::: Text section :::

Krypto is a card game designed by Daniel Yovich in 1963 and published by Parker Brothers and MPH Games Co. It is a mathematical game that promotes proficiency with basic arithmetic operations. More detailed analysis of the game can raise more complex statistical questions.

==Rules==

The Krypto deck consists of 56 cards: three of each of the numbers 1-6, four each of the numbers 7-10, two each of 11-17, one each of 18-25. Six cards are dealt: a common objective card at the top and five other cards below.

Each player must use all five of the cards' numbers exactly once, using any combination of arithmetic operations (addition, subtraction, multiplication, and division), to form the objective card's number. The first player to come up with a correct formula is the winner.

===International tournament rules===
The official international rules for Krypto differ slightly from the house rules, and they involve a system of scorekeeping.

:::

■ **Work required**
Return the portion of the Krypto text above that begins at the words "Krypto is a" and stops after the words "complex statistical questions.", reproducing it without any change.

::: Data :::

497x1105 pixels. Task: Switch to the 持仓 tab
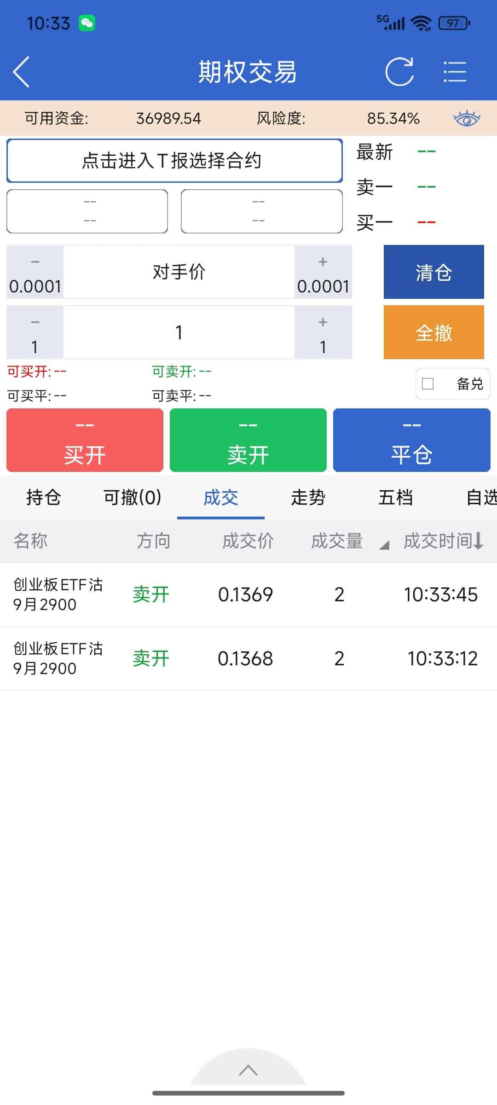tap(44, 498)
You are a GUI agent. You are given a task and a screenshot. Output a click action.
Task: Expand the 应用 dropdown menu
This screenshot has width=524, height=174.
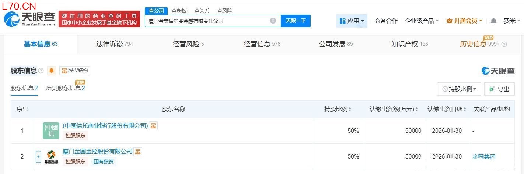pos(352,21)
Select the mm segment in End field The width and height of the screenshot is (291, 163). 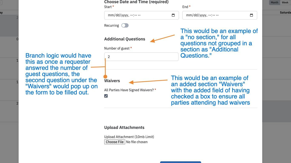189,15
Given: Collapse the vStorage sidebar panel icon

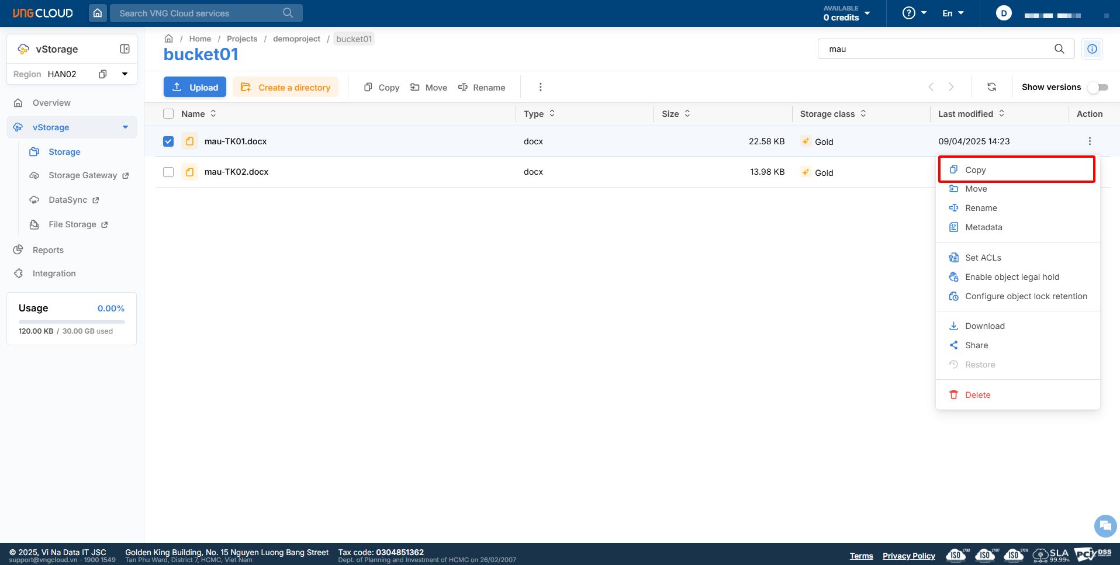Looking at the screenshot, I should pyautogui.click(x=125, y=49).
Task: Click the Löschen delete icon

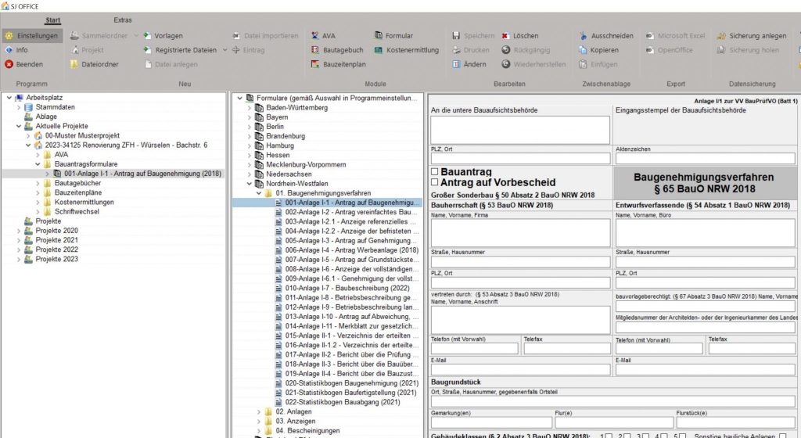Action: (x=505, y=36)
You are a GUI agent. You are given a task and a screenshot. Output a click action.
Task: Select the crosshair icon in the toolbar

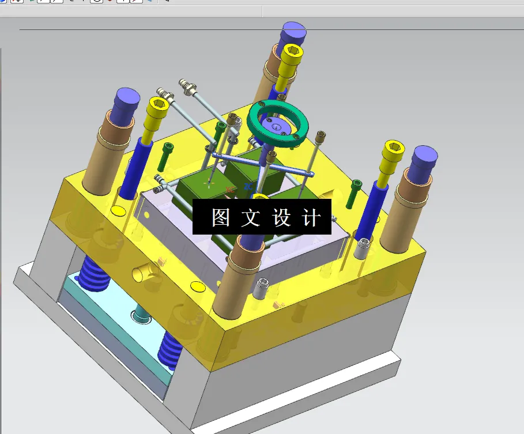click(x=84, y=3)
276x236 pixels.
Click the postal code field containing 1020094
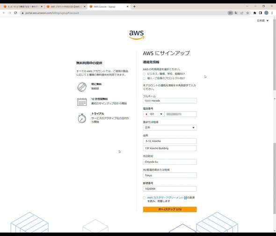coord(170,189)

:::

■ **Worked solution**
Krypto is a card game designed by Daniel Yovich in 1963 and published by Parker Brothers and MPH Games Co. It is a mathematical game that promotes proficiency with basic arithmetic operations. More detailed analysis of the game can raise more complex statistical questions.